The set up is that you have a microscope, an oil atomizer to make the drops, the charged plates, and a small radioactive source to put electrons on the oil drops. Spritz, open the lead chamber, irradiate, look at the drops in the microscope, tune the charge, repeat.
Numerous problems emerged:
Myself and my partner were pretty blind without our glasses, which you have to take off to use the microscope. So we could see nothing. (found this out on the first day, fuuuuun)
The oil drops, when imaged, are about the same size as your retina cells, in the given microscope. This means you can never be sure that you have an oil drop or your eyes are just too noisy to see it. (found this out by the end of the first week)
The room must be perfectly dark to see the oil drops in dim light, also you must take data on a computer or by writing somehow. (found this out on the first day too)
The small bit of radioactive material was made radioactive in 1961. Given the halflife of the sample, my banana was more radioactive (found this out in 2 weeks)
The plates weren't connected to anything. (2 weeks wasted)
The oil atomizer was meant for baby oil, not vegetable oil, as was given to us and wasn't actually atomizing anything. (another weeks wasted)
The end result was, well, nothing.
We got nothing.

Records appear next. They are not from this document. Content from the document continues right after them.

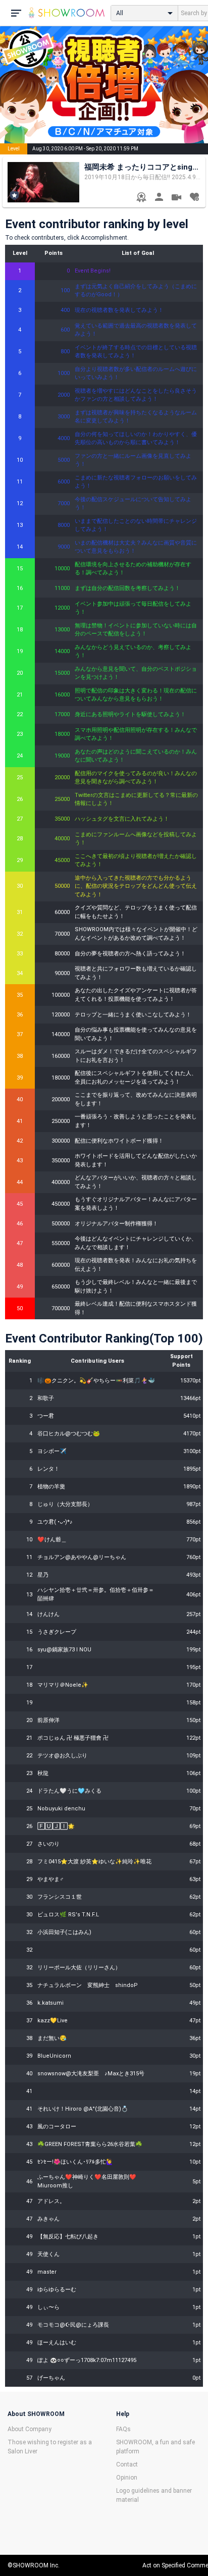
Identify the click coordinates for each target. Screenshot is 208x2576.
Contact (127, 2464)
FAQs (123, 2429)
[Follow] (194, 198)
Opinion (126, 2477)
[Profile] (159, 198)
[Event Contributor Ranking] (141, 198)
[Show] (176, 198)
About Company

Not for lack of trying. I think I slept about 2 hours a night that whole quarter, the rest of the time was spent in the lab and on HW for other classes. My partner and I discovered that if you put your thumb over the co-ax of a high voltage, low current powersource it would zap you something fierce and keep you awake through the early morning hours. I also discovered that taking 2 ibuprofen per Rockstar will lessen the jitters of the caffeine enough so that you can read your own writing later on. So that's nice, I guess.
Stay in CS kids. Physics is for idiots.